Posted Feb 15, 2022 20:31 UTC (Tue) by martin.langhoff (subscriber, #61417) [Link]

We had a very nice way of playing with the DT on OLPC laptops from OpenFirmware – https://wiki.laptop.org/go/Device_Tree_Hacking

And I am pretty sure we had something wired up in the initramfs so we could load a DT overlay from a file in Linux. You'd put in in your /boot partition. But can't find the docs right now.

Opdenacker: Using Device Tree Overlays, example on BeagleBone boards

Posted Feb 16, 2022 9:12 UTC (Wed) by michaelo (subscriber, #23907) [Link]

The article is available on BeagleBoard.org's blog too:
https://beagleboard.org/blog/2022-02-15-using-device-tree...

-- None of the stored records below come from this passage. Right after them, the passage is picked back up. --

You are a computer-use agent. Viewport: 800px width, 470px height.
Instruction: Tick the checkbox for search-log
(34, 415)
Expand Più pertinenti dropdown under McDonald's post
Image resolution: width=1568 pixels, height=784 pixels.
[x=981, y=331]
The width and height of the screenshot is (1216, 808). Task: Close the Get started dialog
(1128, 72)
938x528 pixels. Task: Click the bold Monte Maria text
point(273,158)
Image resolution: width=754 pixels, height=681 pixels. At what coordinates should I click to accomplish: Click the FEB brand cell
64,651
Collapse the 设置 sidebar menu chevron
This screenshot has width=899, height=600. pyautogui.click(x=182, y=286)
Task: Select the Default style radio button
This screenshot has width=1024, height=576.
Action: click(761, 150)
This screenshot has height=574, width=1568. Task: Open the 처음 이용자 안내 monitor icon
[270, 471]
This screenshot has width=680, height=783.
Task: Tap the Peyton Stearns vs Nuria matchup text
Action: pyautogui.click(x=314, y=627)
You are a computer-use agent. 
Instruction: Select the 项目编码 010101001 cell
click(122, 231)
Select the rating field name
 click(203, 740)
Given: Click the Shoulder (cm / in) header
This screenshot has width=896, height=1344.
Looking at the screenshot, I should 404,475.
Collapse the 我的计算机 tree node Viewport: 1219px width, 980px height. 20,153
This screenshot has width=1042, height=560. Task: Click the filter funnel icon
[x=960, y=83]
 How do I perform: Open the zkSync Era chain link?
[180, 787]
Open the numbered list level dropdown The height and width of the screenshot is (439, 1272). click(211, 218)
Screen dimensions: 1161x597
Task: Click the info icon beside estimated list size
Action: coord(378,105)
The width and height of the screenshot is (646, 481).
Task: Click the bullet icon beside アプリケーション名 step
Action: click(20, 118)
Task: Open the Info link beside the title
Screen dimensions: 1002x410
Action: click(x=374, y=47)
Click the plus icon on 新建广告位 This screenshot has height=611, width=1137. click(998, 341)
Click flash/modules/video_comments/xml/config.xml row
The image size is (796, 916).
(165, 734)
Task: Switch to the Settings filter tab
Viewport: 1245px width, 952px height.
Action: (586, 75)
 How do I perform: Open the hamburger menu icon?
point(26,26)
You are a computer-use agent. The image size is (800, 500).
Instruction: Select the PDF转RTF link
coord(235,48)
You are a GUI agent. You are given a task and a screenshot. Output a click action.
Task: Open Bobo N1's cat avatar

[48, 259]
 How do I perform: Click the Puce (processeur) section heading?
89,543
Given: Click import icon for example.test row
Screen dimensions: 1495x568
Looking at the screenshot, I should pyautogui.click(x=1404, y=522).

Your comments are welcome there too.

Opdenacker: Using Device Tree Overlays, example on BeagleBone boards

Posted Feb 16, 2022 10:17 UTC (Wed) by pbonzini (✭ supporter ✭, #60935) [Link]

Isn't this what you do in Raspberry Pi's config.txt with just (for example) "dtoverlay=i2c-rtc,pcf85063"? It would be nice to have support for something similarly easy in the distros' U-Boot scripts.